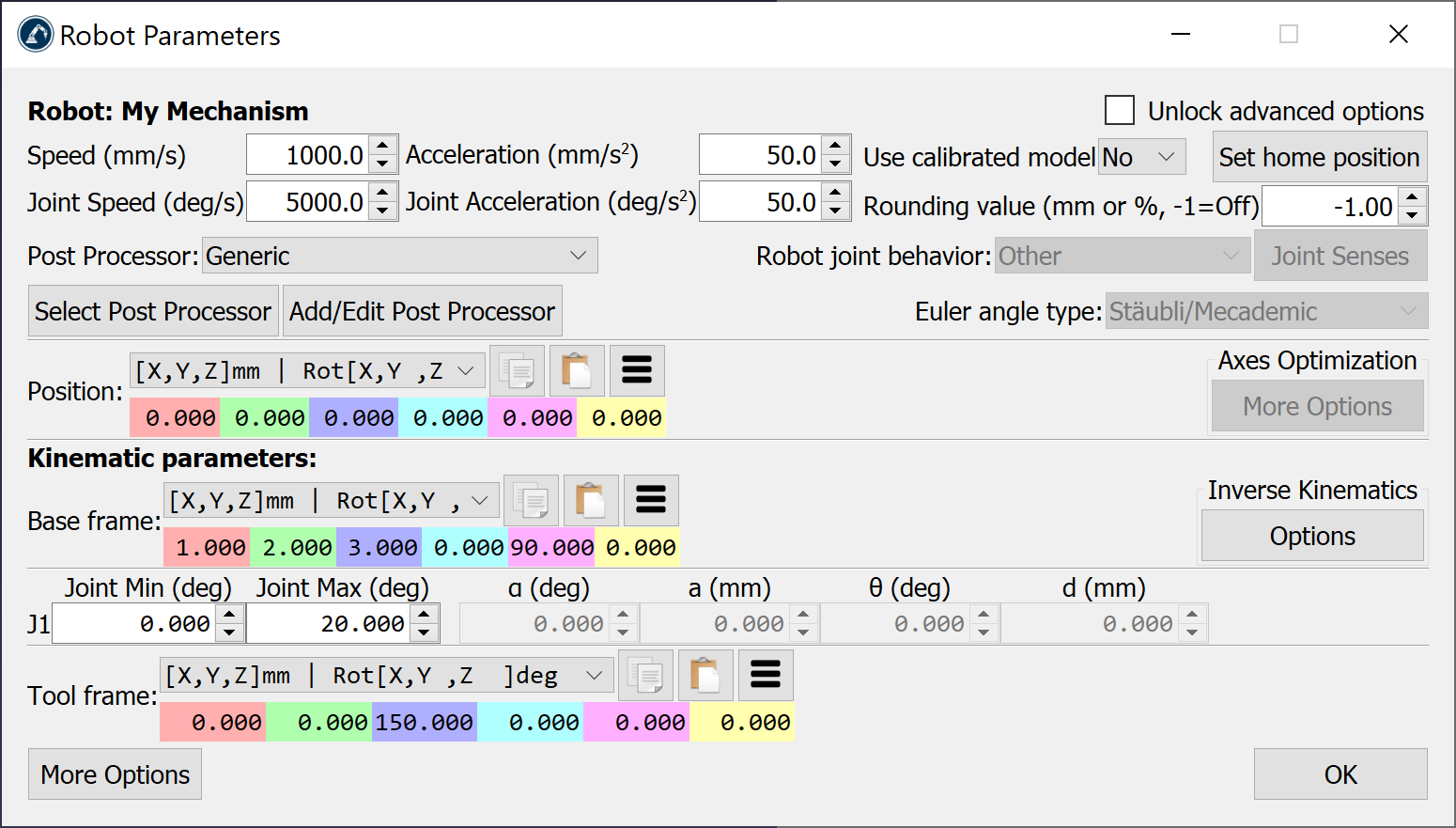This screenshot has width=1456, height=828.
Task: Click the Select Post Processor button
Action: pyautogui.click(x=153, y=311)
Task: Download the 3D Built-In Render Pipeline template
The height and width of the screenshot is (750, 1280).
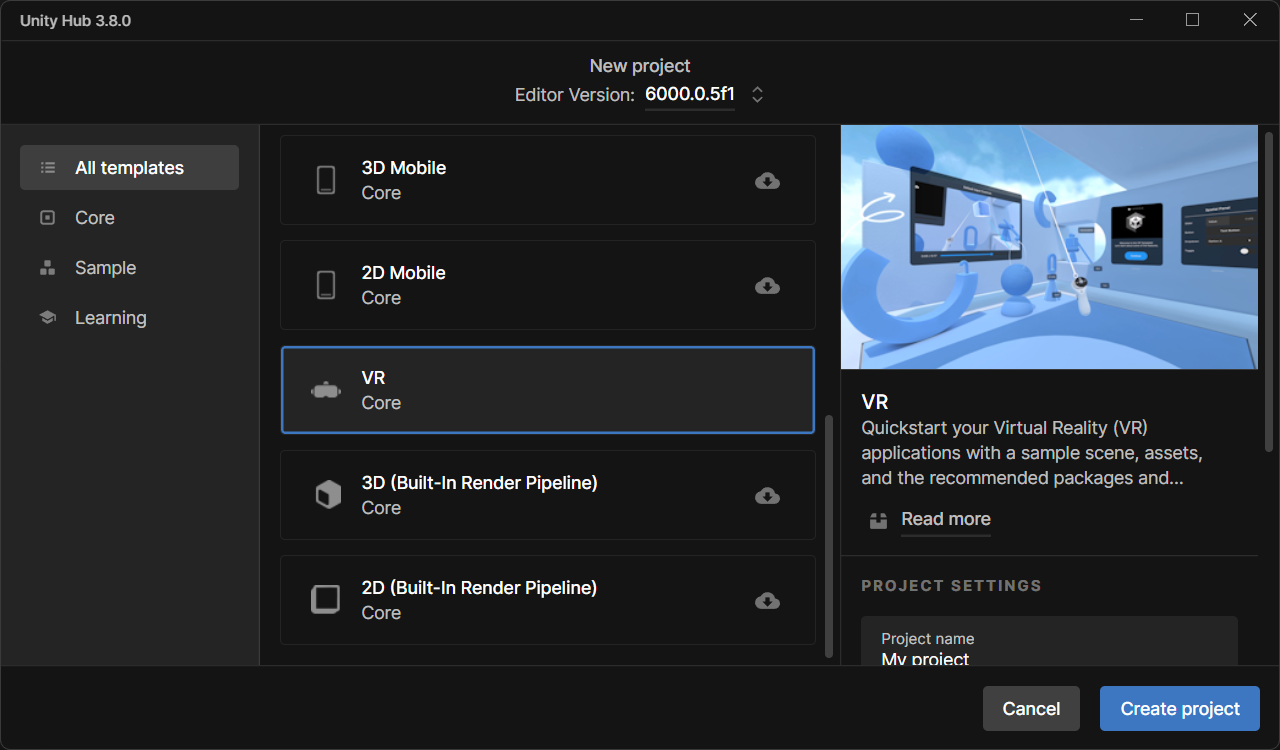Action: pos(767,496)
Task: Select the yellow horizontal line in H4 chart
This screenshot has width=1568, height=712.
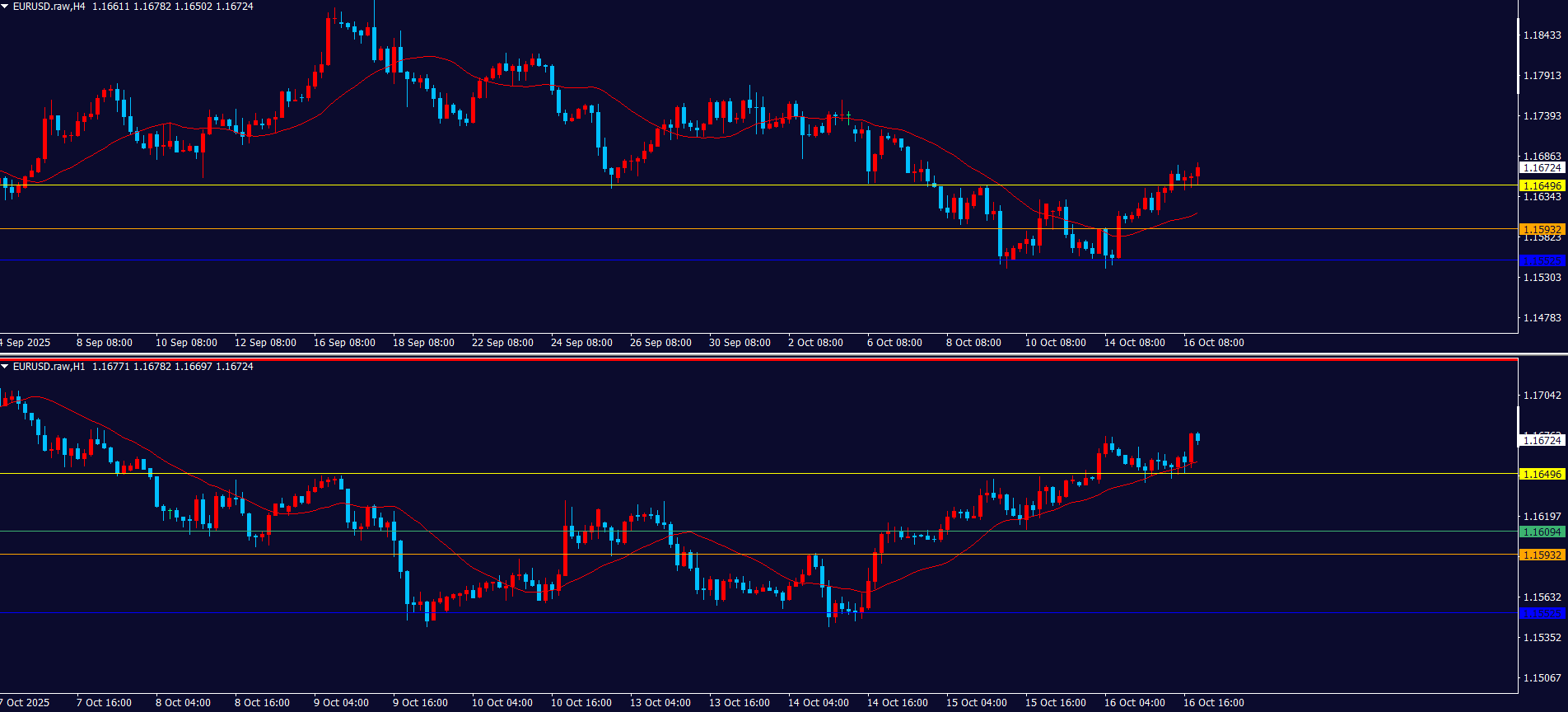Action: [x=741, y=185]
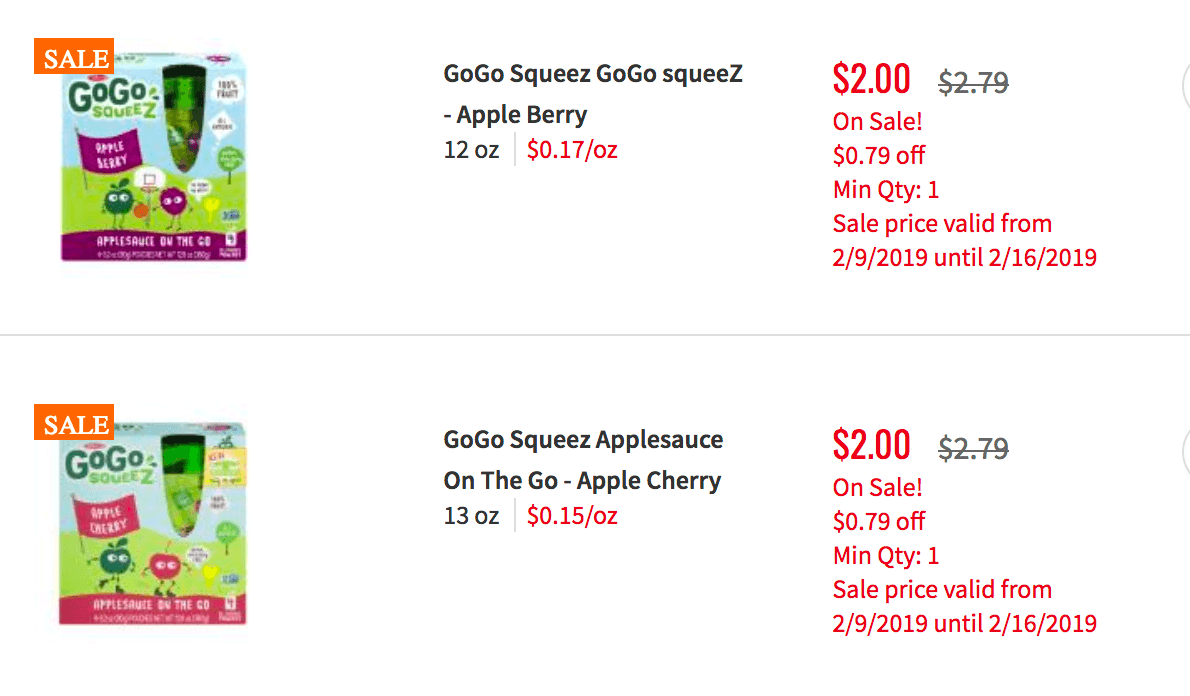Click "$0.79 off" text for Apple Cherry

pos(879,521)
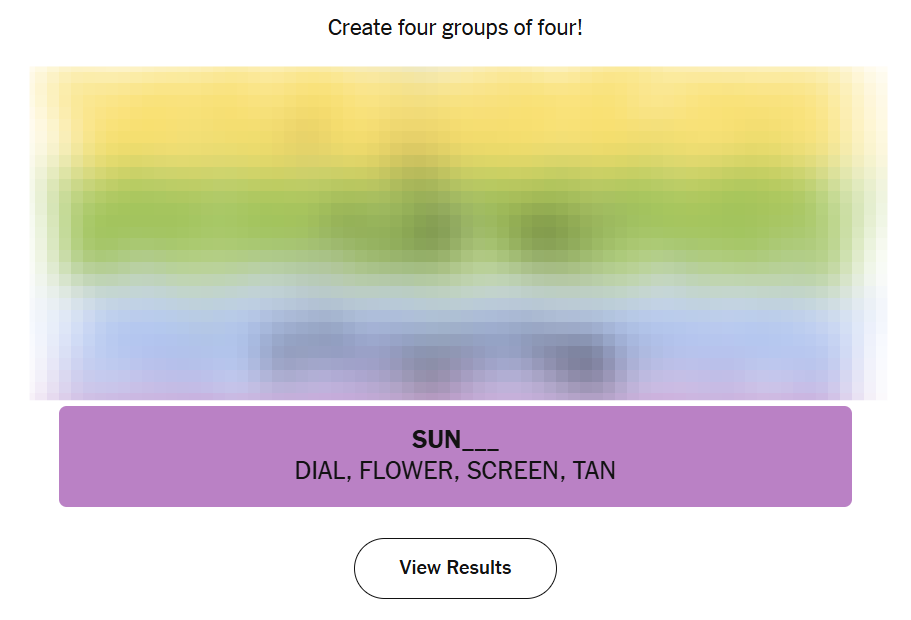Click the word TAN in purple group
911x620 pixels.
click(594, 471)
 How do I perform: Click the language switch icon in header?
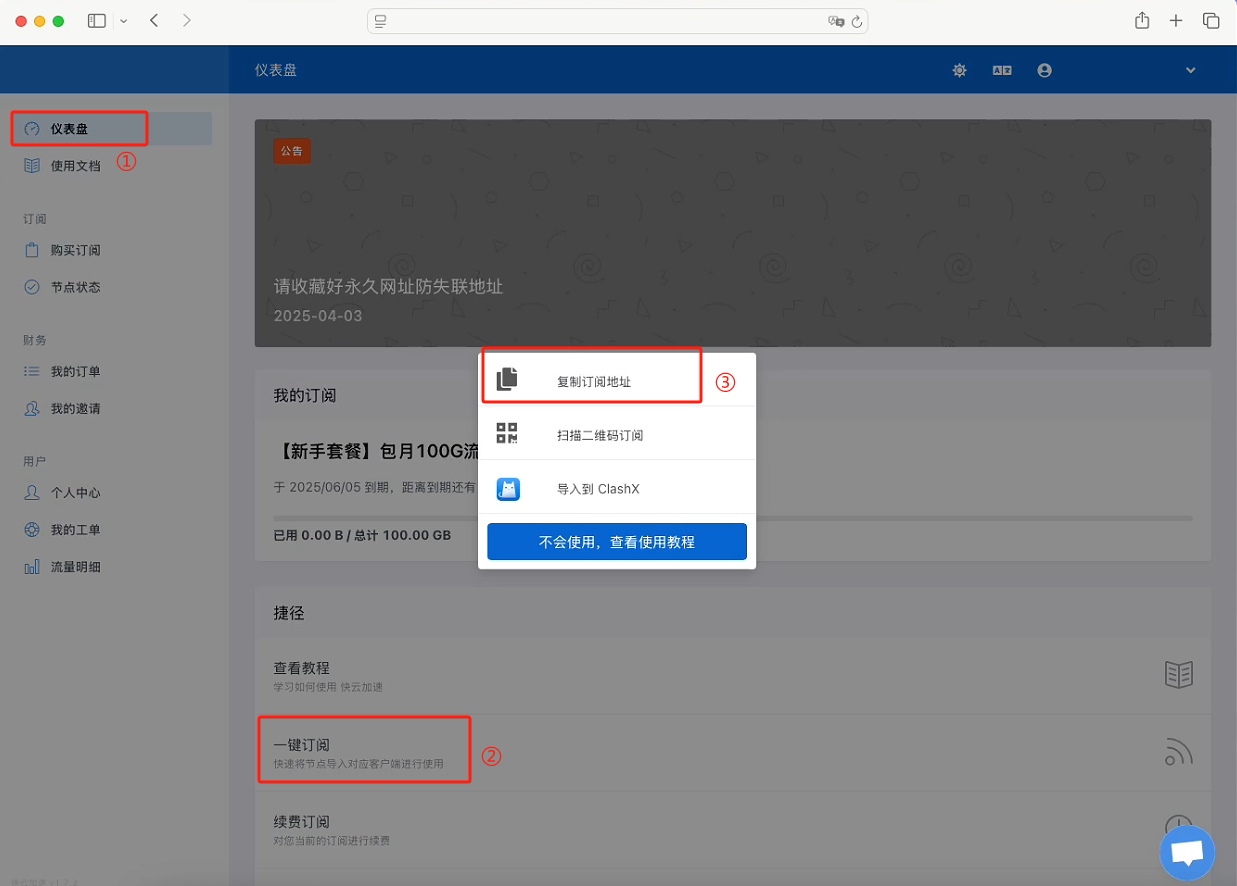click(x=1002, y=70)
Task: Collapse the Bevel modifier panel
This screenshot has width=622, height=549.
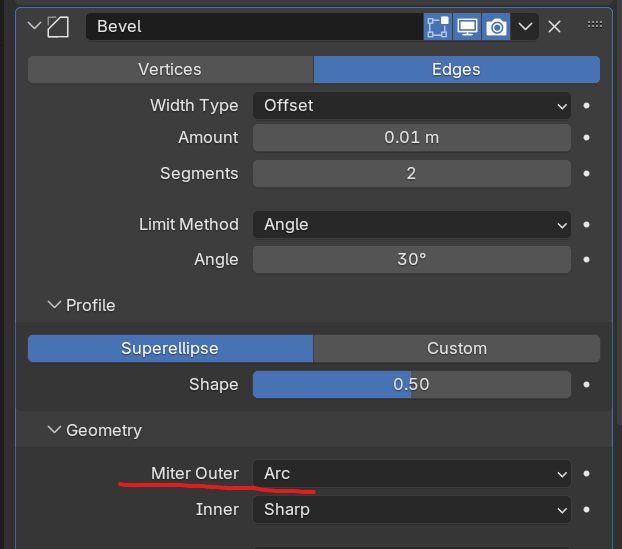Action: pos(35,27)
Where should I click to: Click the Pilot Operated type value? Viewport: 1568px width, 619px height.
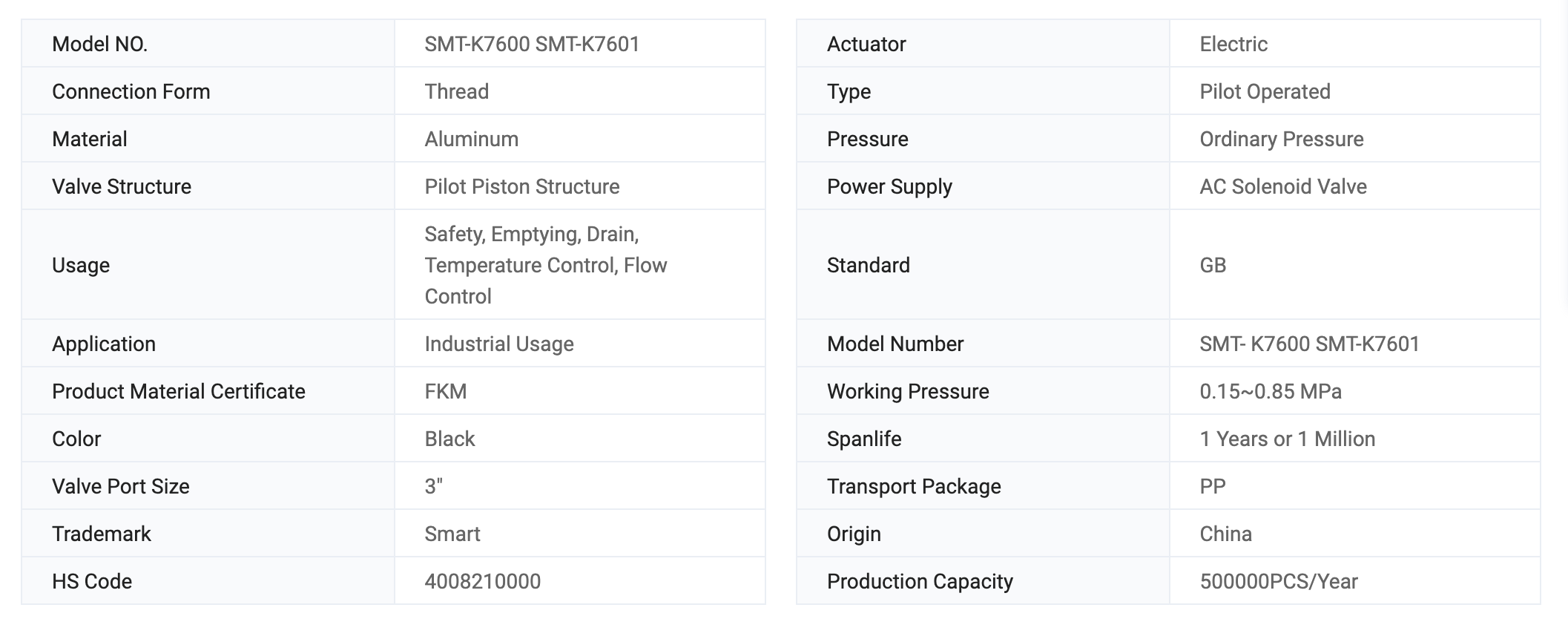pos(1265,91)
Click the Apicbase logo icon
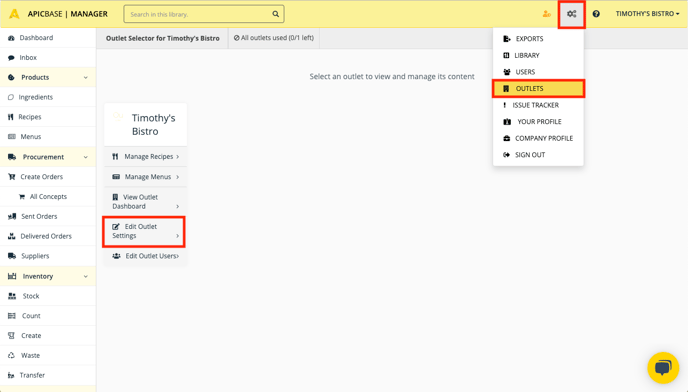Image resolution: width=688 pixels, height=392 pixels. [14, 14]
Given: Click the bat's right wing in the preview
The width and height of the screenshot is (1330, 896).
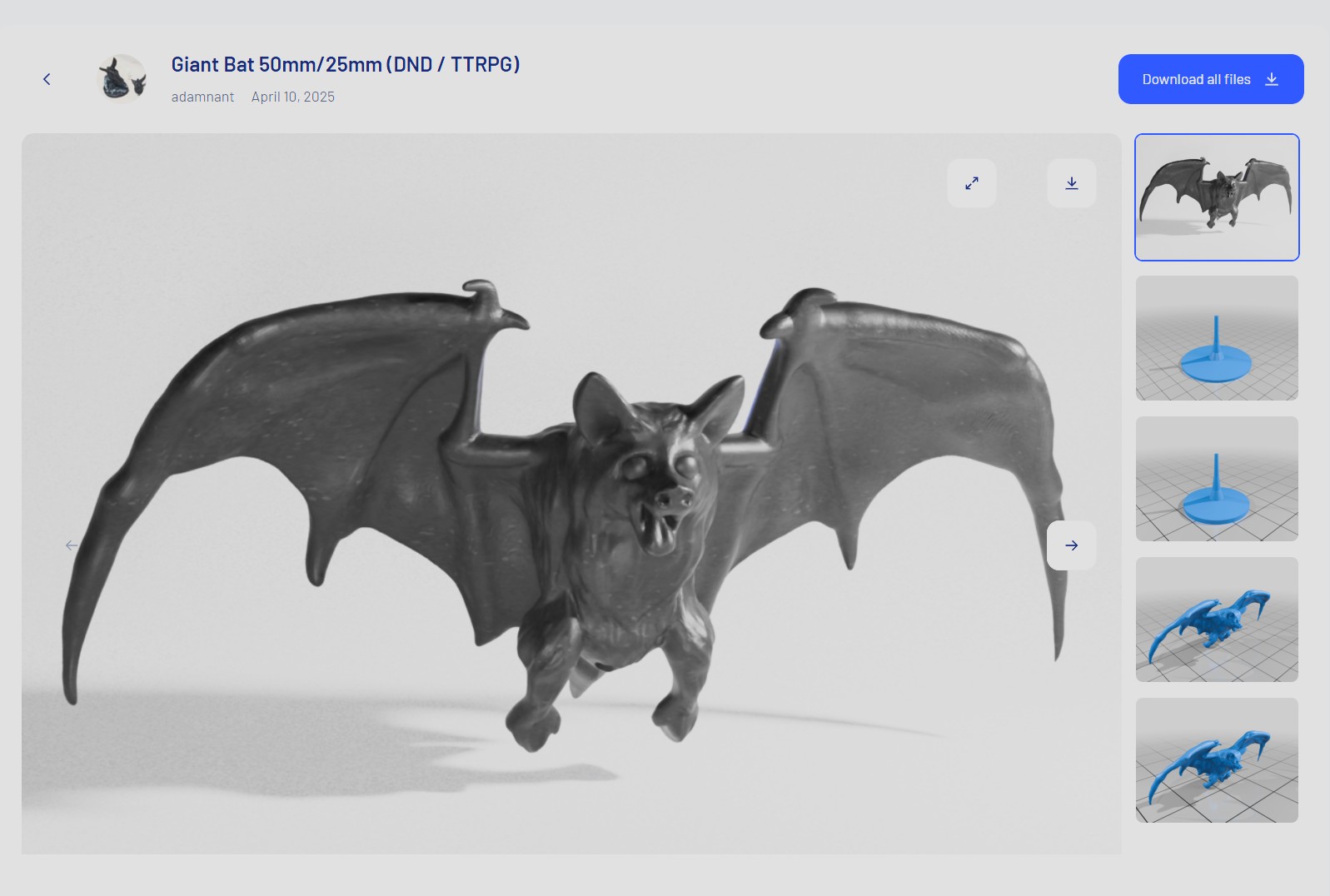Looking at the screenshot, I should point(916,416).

• _Directions_
Each line from the one containing "Click the Apicbase logo icon" through the last line of the data should be written out exactly. Skip the pictures, and add no other lines.

• _Your solution_
Click the Apicbase logo icon
Image resolution: width=688 pixels, height=392 pixels. [14, 14]
Given: Click the bat's right wing in the preview
The width and height of the screenshot is (1330, 896).
Looking at the screenshot, I should point(916,416).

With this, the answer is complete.